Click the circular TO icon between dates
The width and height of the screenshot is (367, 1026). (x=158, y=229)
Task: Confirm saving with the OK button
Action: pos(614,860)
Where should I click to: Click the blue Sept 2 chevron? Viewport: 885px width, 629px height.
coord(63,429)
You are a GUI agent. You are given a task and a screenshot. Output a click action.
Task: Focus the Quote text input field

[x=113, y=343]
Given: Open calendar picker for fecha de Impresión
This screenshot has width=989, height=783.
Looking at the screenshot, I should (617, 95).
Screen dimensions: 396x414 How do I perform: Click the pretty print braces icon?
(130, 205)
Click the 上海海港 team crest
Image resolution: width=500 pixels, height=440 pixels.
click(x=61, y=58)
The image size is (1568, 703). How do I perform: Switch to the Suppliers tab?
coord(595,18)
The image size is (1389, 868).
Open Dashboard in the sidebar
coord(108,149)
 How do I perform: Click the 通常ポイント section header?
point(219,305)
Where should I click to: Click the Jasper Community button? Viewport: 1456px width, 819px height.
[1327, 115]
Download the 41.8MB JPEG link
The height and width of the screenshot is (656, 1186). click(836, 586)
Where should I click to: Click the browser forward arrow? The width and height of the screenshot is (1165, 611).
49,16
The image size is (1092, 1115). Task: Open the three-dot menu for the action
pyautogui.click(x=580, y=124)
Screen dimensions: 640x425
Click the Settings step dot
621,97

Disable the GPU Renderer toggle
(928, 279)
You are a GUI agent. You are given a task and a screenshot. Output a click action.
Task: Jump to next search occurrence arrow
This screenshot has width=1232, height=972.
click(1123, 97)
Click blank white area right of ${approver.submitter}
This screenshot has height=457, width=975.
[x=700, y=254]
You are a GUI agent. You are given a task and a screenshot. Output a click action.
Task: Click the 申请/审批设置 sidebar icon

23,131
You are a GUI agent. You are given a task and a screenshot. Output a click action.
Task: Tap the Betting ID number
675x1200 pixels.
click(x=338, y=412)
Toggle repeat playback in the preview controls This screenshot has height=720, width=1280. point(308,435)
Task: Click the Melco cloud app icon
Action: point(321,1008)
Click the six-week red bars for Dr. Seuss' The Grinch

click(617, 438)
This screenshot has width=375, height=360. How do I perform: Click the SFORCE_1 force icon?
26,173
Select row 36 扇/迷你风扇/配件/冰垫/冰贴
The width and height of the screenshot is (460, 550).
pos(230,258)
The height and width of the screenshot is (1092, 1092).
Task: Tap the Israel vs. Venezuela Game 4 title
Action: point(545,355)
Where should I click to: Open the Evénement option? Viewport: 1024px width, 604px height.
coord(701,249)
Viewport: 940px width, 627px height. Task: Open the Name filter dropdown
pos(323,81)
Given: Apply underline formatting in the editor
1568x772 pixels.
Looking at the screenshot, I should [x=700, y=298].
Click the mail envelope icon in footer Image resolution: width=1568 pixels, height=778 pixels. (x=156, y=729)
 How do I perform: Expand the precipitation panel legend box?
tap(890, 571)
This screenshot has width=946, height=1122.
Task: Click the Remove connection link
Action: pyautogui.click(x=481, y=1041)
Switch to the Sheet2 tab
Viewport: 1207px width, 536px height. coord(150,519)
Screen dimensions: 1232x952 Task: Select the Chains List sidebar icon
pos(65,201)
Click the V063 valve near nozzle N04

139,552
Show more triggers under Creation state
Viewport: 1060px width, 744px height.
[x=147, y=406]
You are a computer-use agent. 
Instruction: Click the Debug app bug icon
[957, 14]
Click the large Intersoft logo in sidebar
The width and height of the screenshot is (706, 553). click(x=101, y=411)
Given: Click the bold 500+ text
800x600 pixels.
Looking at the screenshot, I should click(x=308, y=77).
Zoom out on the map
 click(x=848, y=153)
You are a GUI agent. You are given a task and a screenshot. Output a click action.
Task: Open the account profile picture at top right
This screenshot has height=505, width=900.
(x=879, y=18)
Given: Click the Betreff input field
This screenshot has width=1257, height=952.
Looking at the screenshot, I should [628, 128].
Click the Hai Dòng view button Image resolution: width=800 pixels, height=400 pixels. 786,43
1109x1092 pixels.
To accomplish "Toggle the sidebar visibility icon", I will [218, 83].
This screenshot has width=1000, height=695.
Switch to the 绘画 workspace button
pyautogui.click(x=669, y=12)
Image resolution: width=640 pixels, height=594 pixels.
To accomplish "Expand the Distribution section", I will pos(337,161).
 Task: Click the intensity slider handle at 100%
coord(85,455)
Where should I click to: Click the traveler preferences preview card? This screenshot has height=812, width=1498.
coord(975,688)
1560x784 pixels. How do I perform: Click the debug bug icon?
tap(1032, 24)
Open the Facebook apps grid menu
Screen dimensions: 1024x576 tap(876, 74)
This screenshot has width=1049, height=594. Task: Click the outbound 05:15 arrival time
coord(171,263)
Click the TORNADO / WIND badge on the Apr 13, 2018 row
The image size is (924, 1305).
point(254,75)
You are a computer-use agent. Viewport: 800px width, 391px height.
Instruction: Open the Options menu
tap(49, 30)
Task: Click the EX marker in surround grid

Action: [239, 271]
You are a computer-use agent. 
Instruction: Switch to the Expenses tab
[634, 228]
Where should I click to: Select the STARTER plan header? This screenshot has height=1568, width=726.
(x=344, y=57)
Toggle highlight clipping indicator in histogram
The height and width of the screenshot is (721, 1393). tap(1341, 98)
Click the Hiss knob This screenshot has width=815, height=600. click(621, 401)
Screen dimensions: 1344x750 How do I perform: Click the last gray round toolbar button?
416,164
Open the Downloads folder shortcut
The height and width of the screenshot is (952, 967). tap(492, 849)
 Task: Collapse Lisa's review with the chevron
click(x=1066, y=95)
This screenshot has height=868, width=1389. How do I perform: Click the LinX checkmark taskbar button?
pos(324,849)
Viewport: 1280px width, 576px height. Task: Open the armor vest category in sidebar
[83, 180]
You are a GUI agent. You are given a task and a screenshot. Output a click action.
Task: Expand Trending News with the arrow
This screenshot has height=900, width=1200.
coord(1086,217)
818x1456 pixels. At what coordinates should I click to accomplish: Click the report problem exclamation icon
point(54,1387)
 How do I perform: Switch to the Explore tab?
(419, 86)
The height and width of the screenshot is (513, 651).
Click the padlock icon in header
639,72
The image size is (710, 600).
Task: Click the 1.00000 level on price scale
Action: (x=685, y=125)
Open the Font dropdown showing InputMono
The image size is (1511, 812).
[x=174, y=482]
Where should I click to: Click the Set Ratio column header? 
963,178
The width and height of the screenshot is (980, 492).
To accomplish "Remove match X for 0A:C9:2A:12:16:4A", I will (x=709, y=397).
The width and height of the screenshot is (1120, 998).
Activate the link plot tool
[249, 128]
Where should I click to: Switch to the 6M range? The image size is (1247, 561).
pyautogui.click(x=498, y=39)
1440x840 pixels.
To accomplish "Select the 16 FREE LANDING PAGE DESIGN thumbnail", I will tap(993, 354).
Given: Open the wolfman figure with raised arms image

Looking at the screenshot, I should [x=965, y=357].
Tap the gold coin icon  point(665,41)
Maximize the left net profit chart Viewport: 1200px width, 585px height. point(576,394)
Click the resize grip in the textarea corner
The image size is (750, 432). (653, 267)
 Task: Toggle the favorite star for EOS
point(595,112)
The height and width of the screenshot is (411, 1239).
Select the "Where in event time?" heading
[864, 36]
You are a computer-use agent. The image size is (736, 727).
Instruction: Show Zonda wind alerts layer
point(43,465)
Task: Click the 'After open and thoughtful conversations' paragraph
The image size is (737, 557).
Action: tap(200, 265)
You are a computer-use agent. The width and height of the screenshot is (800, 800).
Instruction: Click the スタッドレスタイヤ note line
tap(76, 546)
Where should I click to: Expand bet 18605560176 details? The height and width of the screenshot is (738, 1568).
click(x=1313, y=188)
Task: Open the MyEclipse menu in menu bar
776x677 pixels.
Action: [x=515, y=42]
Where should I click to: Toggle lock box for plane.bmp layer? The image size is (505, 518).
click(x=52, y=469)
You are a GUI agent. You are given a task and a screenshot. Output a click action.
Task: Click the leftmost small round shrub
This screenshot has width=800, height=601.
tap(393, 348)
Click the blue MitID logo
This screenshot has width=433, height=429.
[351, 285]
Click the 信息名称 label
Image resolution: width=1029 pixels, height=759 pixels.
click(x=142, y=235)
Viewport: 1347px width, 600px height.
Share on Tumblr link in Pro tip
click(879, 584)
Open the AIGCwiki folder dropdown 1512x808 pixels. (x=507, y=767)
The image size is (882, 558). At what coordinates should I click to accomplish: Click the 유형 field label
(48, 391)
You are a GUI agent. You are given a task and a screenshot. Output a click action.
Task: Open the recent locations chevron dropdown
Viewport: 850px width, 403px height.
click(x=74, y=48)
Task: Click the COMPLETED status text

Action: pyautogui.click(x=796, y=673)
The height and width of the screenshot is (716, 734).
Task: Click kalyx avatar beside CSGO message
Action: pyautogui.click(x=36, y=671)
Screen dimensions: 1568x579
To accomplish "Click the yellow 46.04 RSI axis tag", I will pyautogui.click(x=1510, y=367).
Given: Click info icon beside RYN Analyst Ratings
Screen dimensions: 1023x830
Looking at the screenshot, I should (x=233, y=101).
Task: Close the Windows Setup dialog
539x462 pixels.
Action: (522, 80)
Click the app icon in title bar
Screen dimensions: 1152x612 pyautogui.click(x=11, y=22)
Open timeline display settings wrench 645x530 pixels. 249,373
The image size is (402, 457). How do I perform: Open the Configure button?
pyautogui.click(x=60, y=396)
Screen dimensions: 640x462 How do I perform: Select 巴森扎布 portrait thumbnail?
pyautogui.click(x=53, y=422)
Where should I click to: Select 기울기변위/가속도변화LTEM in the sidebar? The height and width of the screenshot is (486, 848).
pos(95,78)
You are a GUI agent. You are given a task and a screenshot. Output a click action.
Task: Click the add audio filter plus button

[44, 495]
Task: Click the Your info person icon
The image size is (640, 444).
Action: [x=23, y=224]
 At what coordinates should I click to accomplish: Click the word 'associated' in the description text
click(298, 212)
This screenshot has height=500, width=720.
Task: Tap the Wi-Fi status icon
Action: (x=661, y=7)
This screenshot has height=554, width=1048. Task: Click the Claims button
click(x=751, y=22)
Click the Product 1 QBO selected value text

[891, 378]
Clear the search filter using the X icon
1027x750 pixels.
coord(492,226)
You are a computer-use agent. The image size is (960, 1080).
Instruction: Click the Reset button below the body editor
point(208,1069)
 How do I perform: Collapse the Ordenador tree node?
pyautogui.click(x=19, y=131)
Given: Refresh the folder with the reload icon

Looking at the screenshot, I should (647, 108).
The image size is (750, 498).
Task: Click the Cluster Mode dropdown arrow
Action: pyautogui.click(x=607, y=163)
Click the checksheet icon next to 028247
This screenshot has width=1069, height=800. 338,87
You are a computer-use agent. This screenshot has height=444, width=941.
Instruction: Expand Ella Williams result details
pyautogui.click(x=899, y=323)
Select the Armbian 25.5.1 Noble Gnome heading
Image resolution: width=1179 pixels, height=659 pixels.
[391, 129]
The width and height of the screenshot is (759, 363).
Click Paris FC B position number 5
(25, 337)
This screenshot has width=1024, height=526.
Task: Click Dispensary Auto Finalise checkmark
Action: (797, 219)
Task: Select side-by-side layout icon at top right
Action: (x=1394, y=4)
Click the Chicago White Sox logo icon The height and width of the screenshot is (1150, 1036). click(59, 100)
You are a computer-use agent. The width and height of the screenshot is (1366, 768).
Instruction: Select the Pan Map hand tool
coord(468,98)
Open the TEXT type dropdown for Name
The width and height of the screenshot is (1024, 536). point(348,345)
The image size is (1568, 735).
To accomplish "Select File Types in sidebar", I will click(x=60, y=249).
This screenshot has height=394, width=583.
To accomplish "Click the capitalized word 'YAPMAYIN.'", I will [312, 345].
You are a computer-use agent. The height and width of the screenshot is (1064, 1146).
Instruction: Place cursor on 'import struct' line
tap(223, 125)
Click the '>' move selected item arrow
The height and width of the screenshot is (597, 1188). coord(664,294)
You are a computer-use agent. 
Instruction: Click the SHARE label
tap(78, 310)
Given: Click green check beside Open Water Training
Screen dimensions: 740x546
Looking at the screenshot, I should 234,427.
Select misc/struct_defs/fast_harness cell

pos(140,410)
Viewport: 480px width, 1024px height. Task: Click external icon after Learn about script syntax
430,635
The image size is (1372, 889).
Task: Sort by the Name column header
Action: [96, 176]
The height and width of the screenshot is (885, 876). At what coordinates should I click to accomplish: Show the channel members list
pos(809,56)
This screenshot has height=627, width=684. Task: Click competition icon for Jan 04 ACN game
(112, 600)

EXERCISE AIM.
Retype the line containing "Click the '>' move selected item arrow" and each line after it through the end of the listing, exactly, leaving out everything else.

RESPONSE AREA.
Click the '>' move selected item arrow
The height and width of the screenshot is (597, 1188). coord(664,294)
You are a computer-use agent. 
Instruction: Click the SHARE label
tap(78, 310)
Given: Click green check beside Open Water Training
Screen dimensions: 740x546
Looking at the screenshot, I should 234,427.
Select misc/struct_defs/fast_harness cell

pos(140,410)
Viewport: 480px width, 1024px height. Task: Click external icon after Learn about script syntax
430,635
The image size is (1372, 889).
Task: Sort by the Name column header
Action: [96, 176]
The height and width of the screenshot is (885, 876). At what coordinates should I click to accomplish: Show the channel members list
pos(809,56)
This screenshot has height=627, width=684. Task: Click competition icon for Jan 04 ACN game
(112, 600)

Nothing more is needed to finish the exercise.